Go ahead, guess. I’ll wait.
And while I’m waiting, I’ll just sit here and mope about how science seems to have it out for me in a major way.
No, really. Don’t worry about me. Go ahead.
I don’t know why I try. I really don’t. I mean, come on, dudes and dudettes, I should know better. And so should you. Just look at that stupid headline. Any question that is that specific and is so counter-intuitive . . . The answer has to be yes, even though it goes against the other rule of headline questions.
But, yes, the answer is yes. According to a some interesting new research, couples that come close to doing equal work around the house both report significantly less satisfaction with their sex life than do other couples with less equal shares.
A study called “Egalitarianism, Housework and Sexual Frequency in Marriage,” which appeared in The American Sociological Review last year, surprised many, precisely because it went against the logical assumption that as marriages improve by becoming more equal, the sex in these marriages will improve, too.

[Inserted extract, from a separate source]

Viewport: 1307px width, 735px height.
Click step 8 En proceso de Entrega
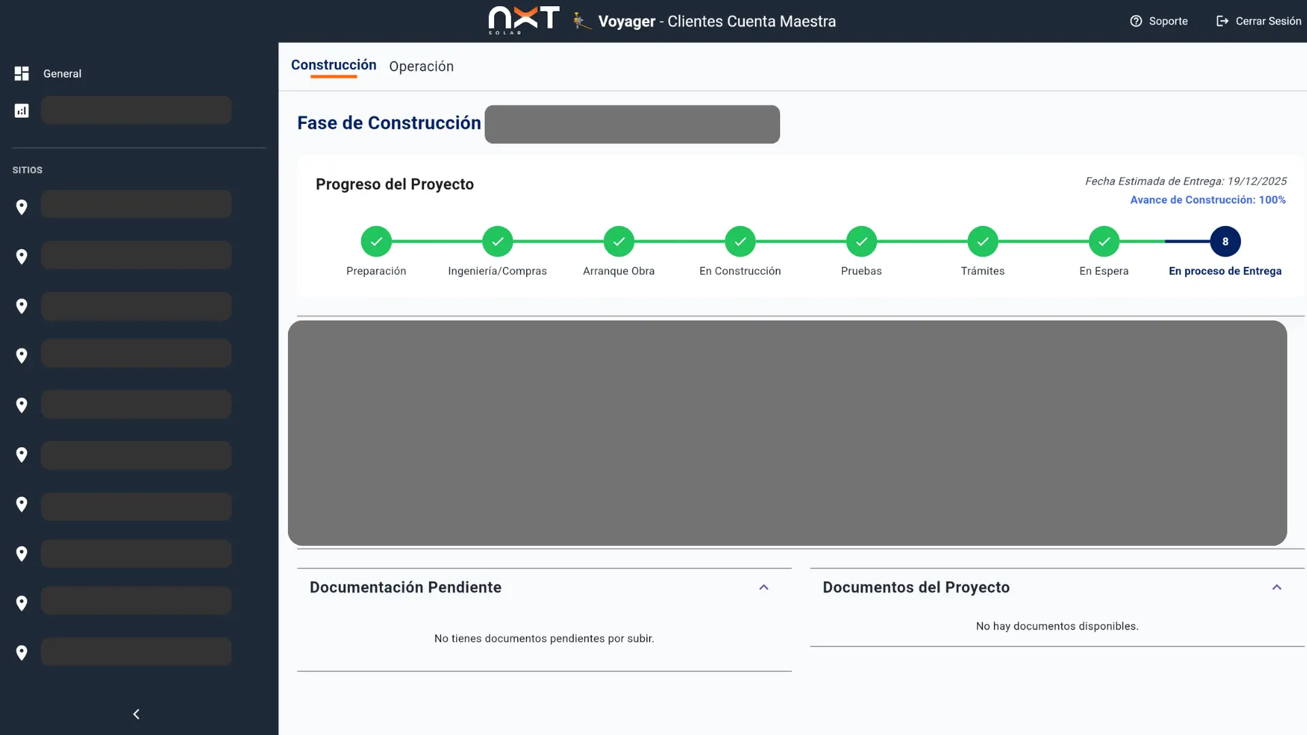(x=1225, y=242)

Now, this next part is the bit that killed me. Well, not literally, you understand. I was speaking figuratively. At least, I assume that’s the word. I find that my vocabulary has taken a prodigious hit from all the laundry fumes and accidentally ingested dishwashing soap.
It found that when men did certain kinds of chores around the house, couples had less sex. Specifically, if men did all of what the researchers characterized as feminine chores like folding laundry, cooking or vacuuming — the kinds of things many women say they want their husbands to do — then couples had sex 1.5 fewer times per month than those with husbands who did what were considered masculine chores, like taking out the trash or fixing the car.
Can it get any worse? That was a rhetorical question. Of course it can get worse. Much, much worse.
It wasn’t just the frequency that was affected, either — at least for the wives. The more traditional the division of labor, meaning the greater the husband’s share of masculine chores compared with feminine ones, the greater his wife’s reported sexual satisfaction.
Just. . . Just let me take a minute here. I’m. . . I need. . . Just a minute.
. . .
Okay. I’m back. Barely holding in the tears and massive waves of self-disgust, but I’m back. Needed to move some wash to the dryer.
I need to apply the standard bit of weasel speak here. Truly, correlation does not imply causation. Which means that, just because two things happen closely in time, that doesn’t mean that one thing caused the other thing to happen. And let’s not forget House’s Law: Everybody lies. And people lie about sex even more.
But, good FSM, this doesn’t look good.
Let’s assume here for a minute. Let’s assume that this correlation does, in fact, have some sort of causation. Men doing the traditionally female chores around the house have less sex and satisfy their spouses less than most. It’s a big (although not as big as I once thought) leap, but let’s assume it’s true.
That leaves us with the big question. Why?
Julie Brines, an author of the chores study, proffered this sad supposition. The less gender differentiation there is in the chores, the less sexual desire is generated.
On that sad note, I’m going to leave you for today. It turns out I’ve got a lot more to say about this. Mostly because I’ve been reading books on the subject in preparation for helping a couple of female healthcare professionals write a book on the subject. I’ll probably disqualify myself with this one, but sometimes a man’s gotta do what a man’s gotta do!
Did you hear that, dear? I’m a manly man! Dear? Honey?